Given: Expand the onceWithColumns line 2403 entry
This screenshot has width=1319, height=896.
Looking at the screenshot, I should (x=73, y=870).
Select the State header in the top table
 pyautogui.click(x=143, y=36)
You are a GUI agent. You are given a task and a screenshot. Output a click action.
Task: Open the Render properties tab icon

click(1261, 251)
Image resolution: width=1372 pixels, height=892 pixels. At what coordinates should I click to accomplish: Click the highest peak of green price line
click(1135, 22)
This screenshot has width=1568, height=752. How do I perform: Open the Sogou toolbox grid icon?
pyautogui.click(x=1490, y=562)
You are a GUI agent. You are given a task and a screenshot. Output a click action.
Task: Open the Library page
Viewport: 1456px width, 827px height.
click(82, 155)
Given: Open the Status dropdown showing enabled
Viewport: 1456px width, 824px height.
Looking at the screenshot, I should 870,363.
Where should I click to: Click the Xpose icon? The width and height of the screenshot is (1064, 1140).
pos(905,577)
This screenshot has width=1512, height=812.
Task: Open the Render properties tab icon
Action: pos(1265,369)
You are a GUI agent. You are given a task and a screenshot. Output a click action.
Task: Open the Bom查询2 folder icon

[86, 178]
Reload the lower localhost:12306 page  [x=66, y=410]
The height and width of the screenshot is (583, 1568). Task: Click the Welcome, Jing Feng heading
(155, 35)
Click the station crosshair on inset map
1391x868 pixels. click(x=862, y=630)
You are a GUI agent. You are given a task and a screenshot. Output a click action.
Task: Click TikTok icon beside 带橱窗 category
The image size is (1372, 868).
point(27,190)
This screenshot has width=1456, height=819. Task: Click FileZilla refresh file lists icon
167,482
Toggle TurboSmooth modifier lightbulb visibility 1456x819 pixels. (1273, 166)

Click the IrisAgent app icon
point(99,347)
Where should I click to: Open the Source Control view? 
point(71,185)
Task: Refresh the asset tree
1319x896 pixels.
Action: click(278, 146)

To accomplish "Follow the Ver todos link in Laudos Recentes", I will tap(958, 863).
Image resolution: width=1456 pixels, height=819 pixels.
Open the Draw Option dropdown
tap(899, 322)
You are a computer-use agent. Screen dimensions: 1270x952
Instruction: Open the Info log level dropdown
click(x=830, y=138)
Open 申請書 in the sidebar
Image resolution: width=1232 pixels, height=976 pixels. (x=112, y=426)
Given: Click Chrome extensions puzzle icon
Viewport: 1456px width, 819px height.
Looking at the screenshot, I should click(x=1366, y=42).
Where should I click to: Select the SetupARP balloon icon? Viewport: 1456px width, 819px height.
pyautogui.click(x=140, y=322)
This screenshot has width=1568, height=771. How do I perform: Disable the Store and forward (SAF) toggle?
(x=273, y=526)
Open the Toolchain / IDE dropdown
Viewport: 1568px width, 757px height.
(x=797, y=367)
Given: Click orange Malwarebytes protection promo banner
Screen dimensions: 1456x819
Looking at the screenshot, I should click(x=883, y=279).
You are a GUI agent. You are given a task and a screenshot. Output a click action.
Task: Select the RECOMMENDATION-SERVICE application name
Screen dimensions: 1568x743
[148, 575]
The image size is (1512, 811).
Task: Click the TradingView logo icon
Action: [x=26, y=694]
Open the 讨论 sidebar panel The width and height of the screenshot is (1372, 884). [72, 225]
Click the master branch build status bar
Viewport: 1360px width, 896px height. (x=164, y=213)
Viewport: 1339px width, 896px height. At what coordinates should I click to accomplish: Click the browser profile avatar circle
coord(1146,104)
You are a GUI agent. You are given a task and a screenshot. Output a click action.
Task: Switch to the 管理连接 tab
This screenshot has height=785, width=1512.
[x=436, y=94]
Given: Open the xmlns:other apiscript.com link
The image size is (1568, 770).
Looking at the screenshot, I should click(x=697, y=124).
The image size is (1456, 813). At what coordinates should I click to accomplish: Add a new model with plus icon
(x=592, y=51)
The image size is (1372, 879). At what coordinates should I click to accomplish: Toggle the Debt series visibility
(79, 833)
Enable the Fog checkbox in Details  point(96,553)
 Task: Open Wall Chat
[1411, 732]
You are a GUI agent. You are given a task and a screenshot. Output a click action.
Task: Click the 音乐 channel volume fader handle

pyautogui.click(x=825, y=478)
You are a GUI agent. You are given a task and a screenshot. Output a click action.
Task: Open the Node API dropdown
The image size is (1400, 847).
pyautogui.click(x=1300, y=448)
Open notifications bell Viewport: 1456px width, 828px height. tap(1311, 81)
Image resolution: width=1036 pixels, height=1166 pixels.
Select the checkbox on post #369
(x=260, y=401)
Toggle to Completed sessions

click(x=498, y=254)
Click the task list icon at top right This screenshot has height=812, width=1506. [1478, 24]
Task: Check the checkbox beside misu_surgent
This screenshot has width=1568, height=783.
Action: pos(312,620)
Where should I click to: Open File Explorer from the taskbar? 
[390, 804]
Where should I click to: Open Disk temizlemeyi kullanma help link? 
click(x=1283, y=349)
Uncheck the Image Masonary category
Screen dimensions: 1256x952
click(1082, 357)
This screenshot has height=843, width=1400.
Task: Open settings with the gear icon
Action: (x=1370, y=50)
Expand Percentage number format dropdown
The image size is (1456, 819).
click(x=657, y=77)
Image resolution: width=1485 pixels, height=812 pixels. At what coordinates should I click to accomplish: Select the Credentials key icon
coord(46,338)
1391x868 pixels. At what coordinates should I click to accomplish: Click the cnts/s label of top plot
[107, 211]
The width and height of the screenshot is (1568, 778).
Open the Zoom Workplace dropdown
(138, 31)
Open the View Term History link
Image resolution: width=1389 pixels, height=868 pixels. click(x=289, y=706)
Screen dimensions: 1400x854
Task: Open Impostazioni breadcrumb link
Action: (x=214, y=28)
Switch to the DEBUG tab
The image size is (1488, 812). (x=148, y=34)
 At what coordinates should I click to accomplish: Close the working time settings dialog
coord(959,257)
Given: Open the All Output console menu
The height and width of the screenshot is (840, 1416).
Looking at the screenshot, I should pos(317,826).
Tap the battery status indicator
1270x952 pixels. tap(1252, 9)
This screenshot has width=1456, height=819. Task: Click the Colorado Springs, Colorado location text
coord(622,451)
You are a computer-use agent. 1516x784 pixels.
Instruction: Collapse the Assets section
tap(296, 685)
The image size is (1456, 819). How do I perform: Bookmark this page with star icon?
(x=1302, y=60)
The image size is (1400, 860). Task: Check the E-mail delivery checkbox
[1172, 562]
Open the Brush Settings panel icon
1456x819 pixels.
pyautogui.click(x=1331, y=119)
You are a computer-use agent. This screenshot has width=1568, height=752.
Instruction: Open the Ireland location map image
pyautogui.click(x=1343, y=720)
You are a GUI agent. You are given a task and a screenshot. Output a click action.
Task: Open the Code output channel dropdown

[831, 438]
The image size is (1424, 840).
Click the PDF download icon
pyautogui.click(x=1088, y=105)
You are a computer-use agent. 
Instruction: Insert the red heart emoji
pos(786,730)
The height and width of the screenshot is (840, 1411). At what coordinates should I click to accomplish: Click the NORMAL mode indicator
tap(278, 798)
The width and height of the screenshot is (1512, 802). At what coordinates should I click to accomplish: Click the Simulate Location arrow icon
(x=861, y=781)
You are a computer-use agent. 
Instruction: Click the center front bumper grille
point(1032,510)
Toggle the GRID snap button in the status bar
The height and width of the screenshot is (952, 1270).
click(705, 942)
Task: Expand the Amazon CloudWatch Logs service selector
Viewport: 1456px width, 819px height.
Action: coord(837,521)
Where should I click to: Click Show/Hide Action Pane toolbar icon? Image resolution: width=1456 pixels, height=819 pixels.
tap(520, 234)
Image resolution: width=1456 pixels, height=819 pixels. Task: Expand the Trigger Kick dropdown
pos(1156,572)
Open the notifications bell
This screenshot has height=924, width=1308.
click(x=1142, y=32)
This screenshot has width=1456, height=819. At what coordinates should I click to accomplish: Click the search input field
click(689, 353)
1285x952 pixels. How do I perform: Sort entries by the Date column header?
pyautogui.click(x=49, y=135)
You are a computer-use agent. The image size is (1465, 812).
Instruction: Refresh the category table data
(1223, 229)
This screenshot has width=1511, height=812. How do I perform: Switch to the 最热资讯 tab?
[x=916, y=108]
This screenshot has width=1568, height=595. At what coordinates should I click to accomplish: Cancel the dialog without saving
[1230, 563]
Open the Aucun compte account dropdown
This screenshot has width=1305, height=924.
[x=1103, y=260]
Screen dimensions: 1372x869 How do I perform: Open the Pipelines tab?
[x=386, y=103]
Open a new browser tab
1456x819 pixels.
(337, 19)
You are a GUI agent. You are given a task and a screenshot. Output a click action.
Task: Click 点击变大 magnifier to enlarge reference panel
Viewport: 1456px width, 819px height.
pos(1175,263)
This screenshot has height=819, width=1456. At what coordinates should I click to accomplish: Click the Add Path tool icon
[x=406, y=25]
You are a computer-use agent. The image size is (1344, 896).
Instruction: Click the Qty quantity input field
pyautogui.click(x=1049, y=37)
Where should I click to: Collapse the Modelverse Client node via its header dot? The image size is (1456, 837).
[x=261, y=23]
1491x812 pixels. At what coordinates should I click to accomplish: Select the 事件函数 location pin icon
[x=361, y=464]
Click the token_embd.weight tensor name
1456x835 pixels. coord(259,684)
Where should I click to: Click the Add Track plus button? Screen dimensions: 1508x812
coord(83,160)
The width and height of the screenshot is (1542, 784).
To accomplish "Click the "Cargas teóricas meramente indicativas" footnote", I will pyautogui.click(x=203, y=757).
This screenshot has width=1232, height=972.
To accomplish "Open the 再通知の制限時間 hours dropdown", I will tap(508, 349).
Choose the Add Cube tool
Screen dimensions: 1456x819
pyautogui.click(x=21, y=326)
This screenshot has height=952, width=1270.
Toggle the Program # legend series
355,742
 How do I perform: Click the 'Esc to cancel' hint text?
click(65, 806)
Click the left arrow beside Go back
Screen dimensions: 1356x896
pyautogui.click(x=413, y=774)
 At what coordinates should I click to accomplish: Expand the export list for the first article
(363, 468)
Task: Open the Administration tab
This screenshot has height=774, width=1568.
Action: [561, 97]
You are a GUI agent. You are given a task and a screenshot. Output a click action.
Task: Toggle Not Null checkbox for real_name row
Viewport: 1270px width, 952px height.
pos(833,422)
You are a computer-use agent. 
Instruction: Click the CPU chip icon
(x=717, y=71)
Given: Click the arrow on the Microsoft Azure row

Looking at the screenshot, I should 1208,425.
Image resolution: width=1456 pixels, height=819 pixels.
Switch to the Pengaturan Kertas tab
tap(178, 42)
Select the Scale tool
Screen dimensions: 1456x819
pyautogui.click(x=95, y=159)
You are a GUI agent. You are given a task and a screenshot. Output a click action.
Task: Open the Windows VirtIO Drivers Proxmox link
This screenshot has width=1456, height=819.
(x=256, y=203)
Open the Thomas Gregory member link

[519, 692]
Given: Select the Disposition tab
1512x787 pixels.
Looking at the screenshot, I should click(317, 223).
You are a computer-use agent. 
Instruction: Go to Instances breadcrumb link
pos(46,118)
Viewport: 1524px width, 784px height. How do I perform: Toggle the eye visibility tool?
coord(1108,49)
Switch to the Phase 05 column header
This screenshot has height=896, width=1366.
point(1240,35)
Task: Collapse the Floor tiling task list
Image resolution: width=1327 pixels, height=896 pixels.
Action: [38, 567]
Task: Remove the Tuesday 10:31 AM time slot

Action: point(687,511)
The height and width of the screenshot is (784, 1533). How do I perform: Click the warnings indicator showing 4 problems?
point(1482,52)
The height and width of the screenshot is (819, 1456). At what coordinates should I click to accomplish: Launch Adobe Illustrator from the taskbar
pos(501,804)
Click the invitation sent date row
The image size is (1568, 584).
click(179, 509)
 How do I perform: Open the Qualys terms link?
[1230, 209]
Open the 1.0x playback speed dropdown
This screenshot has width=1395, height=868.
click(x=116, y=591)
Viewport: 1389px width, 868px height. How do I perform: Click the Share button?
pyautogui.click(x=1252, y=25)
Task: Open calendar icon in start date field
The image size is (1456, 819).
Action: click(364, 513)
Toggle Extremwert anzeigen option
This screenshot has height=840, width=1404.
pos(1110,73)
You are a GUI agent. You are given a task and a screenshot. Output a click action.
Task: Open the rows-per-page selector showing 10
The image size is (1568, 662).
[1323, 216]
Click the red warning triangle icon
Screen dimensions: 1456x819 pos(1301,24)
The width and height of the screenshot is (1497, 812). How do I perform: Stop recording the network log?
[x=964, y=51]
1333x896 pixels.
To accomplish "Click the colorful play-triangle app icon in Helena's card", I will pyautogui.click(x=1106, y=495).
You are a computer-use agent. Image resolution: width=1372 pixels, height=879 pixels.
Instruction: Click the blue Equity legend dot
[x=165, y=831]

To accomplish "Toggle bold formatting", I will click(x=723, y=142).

# [Exercise prompt]
Locate the lines above that hold the word "selector". Show every one of them.

# [Exercise response]
Task: Expand the Amazon CloudWatch Logs service selector
Task: Open the rows-per-page selector showing 10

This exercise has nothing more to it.